O seu, "Os Lobos", representam o máximo do que gosto e escolho. Incontáveis direi, as vezes que já o reli, e sublinhei. Tem frases que bem dão para pensar.
Motivado por tais leituras, decidi-me um dia escrever um conto infantil, com ele concorri e foi-me comunicado que só não ganhara porque o fim não se adequava bem às idades para quem se destinava. Na realidade a narrativa era ternurenta demais e o próprio título era bem interessante.
Chamei-lhe a "HISTÓRIA DUM PASSARINHO QUE ESTAVA, TADINHO, TODO MOLHADINHO EM CIMA DUMA ÁRVORE", inspirado que fui por aquele jagudi sacana que na Guiné me quis debicar quando adormeci à sombra dum poilão, no K3.
Conforme reparam está tudo dito na capa, só que depois no desbobinar, acrescentei várias peripécias entre as quais: "Subi à árvore; apanhei o jovem pardal de telhado; aconcheguei-o ao peito; cheguei a casa e embrulhei-o num cobertor quente; acendi o lume para que se secasse e no fim, quando a minha mãe chegou disse-lhe:
- Mãe, se fizer o favor ponha aí uma frigideira a jeito, que vou depenar este petisco".
(continua)
____________
Notas do editor
Jagudi - Foto: © de João Santiago
Último poste da série de 29 DE SETEMBRO DE 2013 > Guiné 63/74 - P12101: O pós-Guiné (Veríssimo Ferreira) (9): Continuação do balanço - Usos e costumes
2 comentários:
Caro camarada Veríssimo
Desta vez a tua visita rectrospectiva levou-te para recordações menos boas. Acontece.

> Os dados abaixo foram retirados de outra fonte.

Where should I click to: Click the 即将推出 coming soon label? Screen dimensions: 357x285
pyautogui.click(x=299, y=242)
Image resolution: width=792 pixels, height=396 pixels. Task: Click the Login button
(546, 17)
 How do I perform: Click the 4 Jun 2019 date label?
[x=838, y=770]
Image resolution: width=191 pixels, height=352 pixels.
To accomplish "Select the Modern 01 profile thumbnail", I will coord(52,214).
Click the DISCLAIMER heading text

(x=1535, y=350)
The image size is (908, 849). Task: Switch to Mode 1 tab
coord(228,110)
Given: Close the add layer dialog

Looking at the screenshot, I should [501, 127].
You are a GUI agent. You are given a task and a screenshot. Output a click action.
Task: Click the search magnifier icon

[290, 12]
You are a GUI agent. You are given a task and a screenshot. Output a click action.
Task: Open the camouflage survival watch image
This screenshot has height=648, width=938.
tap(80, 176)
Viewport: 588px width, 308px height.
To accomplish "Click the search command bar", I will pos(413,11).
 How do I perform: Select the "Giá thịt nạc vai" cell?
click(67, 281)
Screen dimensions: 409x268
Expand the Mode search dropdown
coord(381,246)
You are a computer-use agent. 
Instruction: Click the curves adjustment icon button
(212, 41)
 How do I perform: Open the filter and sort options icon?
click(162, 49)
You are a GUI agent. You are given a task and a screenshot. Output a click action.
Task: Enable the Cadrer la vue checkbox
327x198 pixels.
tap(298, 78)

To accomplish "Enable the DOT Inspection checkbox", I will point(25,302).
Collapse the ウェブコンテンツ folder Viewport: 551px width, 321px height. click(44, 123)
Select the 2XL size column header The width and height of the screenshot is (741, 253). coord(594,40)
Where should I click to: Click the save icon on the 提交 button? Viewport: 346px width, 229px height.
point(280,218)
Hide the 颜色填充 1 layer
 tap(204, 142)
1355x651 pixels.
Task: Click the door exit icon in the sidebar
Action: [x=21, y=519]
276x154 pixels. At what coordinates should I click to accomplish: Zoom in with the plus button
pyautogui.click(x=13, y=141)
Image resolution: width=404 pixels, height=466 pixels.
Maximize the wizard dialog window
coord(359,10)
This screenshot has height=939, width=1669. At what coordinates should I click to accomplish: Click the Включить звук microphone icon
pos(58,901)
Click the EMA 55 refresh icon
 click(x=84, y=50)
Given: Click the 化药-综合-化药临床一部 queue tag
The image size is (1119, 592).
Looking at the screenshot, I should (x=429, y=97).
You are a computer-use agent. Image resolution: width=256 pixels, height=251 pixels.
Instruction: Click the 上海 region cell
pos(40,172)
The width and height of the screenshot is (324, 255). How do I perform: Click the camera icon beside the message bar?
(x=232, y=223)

Não vou falar das 'bailarinas' nem das suas consequências, da raiva que nasce e que permanece, pois isso é do foro íntimo e por mais palavras que se possam utilizar para dizer "deixa lá, já passou" isso não seria justo pois podia ser encarado como uma intromissão nos sentimentos pessoais e que têm de ser respeitados.
Preferi fazer um comentário ao teu "passarinho .... em cima duma árvore".
Compreende-se perfeitamente o facto de não terem considerado 'apropriado' o final da história, ternurenta, certamente, com que tinhas completado o tal "conto infantil". É que as criancinhas, supostos alvos do conto, desconhecendo a relação 'passarinho-jagudi' ou ficariam confusas, algumas mais sensíveis podiam até chorar com pena do passarinho depenado, ou podiam ficar a achar muito natural que o destino de 'passarinhos molhados' fosse a frigideira....
Mas sim, acho que o sacana do jagudi avaliou mal a situação em relação à tua pessoa e ao teu merecido descanso e só espero que também tenha 'levado uma lição' sem ter acabado na frigideira, claro!
Abraço
Hélder S.
Caro Veríssimo
Também para mim, Sven Hassel e Hans Hellmut Kirst são dois dos expoentes máximos a escrever sobre a II Grande Guerra.
Fiquei fã incondicional de cada um deles a partir do 1º livro que li.